▶ [Task objective]
Reproduce the following entries exactly, leaving nothing out.

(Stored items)
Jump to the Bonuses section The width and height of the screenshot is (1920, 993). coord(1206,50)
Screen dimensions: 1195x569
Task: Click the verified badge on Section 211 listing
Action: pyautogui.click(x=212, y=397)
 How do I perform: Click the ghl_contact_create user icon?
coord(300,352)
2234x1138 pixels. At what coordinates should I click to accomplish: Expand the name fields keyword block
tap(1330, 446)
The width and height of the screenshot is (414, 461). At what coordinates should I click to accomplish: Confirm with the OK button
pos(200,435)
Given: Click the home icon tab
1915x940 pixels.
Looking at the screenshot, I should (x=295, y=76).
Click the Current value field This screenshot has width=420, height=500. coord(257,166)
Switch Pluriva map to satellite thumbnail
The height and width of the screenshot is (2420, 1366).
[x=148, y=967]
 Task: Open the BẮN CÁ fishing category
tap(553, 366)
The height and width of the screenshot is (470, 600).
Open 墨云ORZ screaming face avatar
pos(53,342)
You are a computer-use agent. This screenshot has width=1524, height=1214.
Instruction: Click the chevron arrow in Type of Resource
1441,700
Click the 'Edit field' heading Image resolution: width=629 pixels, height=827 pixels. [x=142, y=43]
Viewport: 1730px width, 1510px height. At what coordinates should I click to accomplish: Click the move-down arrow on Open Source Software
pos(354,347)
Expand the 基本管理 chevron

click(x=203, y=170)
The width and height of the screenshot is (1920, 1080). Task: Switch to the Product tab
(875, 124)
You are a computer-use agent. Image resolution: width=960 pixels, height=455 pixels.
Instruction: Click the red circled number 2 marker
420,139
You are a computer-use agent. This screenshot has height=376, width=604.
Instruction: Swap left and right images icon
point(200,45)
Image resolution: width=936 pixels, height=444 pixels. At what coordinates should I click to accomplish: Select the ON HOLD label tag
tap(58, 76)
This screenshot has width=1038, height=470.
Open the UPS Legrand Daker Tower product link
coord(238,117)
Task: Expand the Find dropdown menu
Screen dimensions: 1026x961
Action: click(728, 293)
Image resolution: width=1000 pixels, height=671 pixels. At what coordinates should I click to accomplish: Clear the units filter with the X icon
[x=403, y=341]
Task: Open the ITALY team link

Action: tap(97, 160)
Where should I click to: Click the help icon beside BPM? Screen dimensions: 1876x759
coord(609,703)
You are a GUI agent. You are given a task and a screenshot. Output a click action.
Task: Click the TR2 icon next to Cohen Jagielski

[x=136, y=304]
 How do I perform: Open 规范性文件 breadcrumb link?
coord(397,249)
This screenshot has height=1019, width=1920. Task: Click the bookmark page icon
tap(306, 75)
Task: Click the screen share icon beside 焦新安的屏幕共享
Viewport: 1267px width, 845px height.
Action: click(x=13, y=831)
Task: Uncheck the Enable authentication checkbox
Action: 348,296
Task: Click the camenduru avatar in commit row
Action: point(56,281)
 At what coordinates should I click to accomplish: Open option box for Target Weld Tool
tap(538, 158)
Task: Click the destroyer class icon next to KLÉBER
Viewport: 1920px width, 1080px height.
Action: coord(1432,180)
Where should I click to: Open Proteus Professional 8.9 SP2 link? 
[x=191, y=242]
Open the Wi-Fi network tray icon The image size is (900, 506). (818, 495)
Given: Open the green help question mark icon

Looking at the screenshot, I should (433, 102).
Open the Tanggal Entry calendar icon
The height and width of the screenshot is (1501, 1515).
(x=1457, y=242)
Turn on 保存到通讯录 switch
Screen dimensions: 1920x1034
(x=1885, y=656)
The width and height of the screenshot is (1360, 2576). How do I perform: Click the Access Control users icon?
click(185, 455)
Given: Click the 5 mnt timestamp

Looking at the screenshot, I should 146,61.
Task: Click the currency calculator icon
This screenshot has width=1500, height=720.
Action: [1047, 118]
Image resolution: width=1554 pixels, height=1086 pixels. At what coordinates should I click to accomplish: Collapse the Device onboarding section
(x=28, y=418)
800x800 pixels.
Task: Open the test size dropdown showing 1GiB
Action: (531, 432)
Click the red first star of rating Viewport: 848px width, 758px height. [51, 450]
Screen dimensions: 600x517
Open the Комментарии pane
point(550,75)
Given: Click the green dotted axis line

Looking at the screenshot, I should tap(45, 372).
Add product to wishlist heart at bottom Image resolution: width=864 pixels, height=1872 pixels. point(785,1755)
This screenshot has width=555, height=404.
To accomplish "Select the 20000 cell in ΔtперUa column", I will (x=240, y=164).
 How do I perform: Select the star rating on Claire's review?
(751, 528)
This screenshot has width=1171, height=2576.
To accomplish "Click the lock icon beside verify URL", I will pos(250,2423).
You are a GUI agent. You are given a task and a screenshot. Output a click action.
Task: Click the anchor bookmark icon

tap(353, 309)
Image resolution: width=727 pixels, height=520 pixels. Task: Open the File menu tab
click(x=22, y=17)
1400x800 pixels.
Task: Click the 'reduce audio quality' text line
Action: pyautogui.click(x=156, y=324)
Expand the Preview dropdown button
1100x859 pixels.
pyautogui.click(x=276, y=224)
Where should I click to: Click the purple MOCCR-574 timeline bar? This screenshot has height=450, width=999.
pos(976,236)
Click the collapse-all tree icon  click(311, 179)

▶ [Written solution]
Jump to the Bonuses section The width and height of the screenshot is (1920, 993). coord(1206,50)
Screen dimensions: 1195x569
Task: Click the verified badge on Section 211 listing
Action: pyautogui.click(x=212, y=397)
 How do I perform: Click the ghl_contact_create user icon?
coord(300,352)
2234x1138 pixels. At what coordinates should I click to accomplish: Expand the name fields keyword block
tap(1330, 446)
The width and height of the screenshot is (414, 461). At what coordinates should I click to accomplish: Confirm with the OK button
pos(200,435)
Given: Click the home icon tab
1915x940 pixels.
Looking at the screenshot, I should (x=295, y=76).
Click the Current value field This screenshot has width=420, height=500. coord(257,166)
Switch Pluriva map to satellite thumbnail
The height and width of the screenshot is (2420, 1366).
[x=148, y=967]
 Task: Open the BẮN CÁ fishing category
tap(553, 366)
The height and width of the screenshot is (470, 600).
Open 墨云ORZ screaming face avatar
pos(53,342)
You are a computer-use agent. This screenshot has width=1524, height=1214.
Instruction: Click the chevron arrow in Type of Resource
1441,700
Click the 'Edit field' heading Image resolution: width=629 pixels, height=827 pixels. [x=142, y=43]
Viewport: 1730px width, 1510px height. At what coordinates should I click to accomplish: Click the move-down arrow on Open Source Software
pos(354,347)
Expand the 基本管理 chevron

click(x=203, y=170)
The width and height of the screenshot is (1920, 1080). Task: Switch to the Product tab
(875, 124)
You are a computer-use agent. Image resolution: width=960 pixels, height=455 pixels.
Instruction: Click the red circled number 2 marker
420,139
You are a computer-use agent. This screenshot has height=376, width=604.
Instruction: Swap left and right images icon
point(200,45)
Image resolution: width=936 pixels, height=444 pixels. At what coordinates should I click to accomplish: Select the ON HOLD label tag
tap(58, 76)
This screenshot has width=1038, height=470.
Open the UPS Legrand Daker Tower product link
coord(238,117)
Task: Expand the Find dropdown menu
Screen dimensions: 1026x961
Action: click(728, 293)
Image resolution: width=1000 pixels, height=671 pixels. At what coordinates should I click to accomplish: Clear the units filter with the X icon
[x=403, y=341]
Task: Open the ITALY team link

Action: tap(97, 160)
Where should I click to: Click the help icon beside BPM? Screen dimensions: 1876x759
coord(609,703)
You are a GUI agent. You are given a task and a screenshot. Output a click action.
Task: Click the TR2 icon next to Cohen Jagielski

[x=136, y=304]
 How do I perform: Open 规范性文件 breadcrumb link?
coord(397,249)
This screenshot has height=1019, width=1920. Task: Click the bookmark page icon
tap(306, 75)
Task: Click the screen share icon beside 焦新安的屏幕共享
Viewport: 1267px width, 845px height.
Action: click(x=13, y=831)
Task: Uncheck the Enable authentication checkbox
Action: 348,296
Task: Click the camenduru avatar in commit row
Action: point(56,281)
 At what coordinates should I click to accomplish: Open option box for Target Weld Tool
tap(538, 158)
Task: Click the destroyer class icon next to KLÉBER
Viewport: 1920px width, 1080px height.
Action: coord(1432,180)
Where should I click to: Open Proteus Professional 8.9 SP2 link? 
[x=191, y=242]
Open the Wi-Fi network tray icon The image size is (900, 506). (818, 495)
Given: Open the green help question mark icon

Looking at the screenshot, I should (433, 102).
Open the Tanggal Entry calendar icon
The height and width of the screenshot is (1501, 1515).
(x=1457, y=242)
Turn on 保存到通讯录 switch
Screen dimensions: 1920x1034
(x=1885, y=656)
The width and height of the screenshot is (1360, 2576). How do I perform: Click the Access Control users icon?
click(185, 455)
Given: Click the 5 mnt timestamp

Looking at the screenshot, I should 146,61.
Task: Click the currency calculator icon
This screenshot has width=1500, height=720.
Action: [1047, 118]
Image resolution: width=1554 pixels, height=1086 pixels. At what coordinates should I click to accomplish: Collapse the Device onboarding section
(x=28, y=418)
800x800 pixels.
Task: Open the test size dropdown showing 1GiB
Action: (531, 432)
Click the red first star of rating Viewport: 848px width, 758px height. [51, 450]
Screen dimensions: 600x517
Open the Комментарии pane
point(550,75)
Given: Click the green dotted axis line

Looking at the screenshot, I should tap(45, 372).
Add product to wishlist heart at bottom Image resolution: width=864 pixels, height=1872 pixels. point(785,1755)
This screenshot has width=555, height=404.
To accomplish "Select the 20000 cell in ΔtперUa column", I will (x=240, y=164).
 How do I perform: Select the star rating on Claire's review?
(751, 528)
This screenshot has width=1171, height=2576.
To accomplish "Click the lock icon beside verify URL", I will pos(250,2423).
You are a GUI agent. You are given a task and a screenshot. Output a click action.
Task: Click the anchor bookmark icon

tap(353, 309)
Image resolution: width=727 pixels, height=520 pixels. Task: Open the File menu tab
click(x=22, y=17)
1400x800 pixels.
Task: Click the 'reduce audio quality' text line
Action: pyautogui.click(x=156, y=324)
Expand the Preview dropdown button
1100x859 pixels.
pyautogui.click(x=276, y=224)
Where should I click to: Click the purple MOCCR-574 timeline bar? This screenshot has height=450, width=999.
pos(976,236)
Click the collapse-all tree icon  click(311, 179)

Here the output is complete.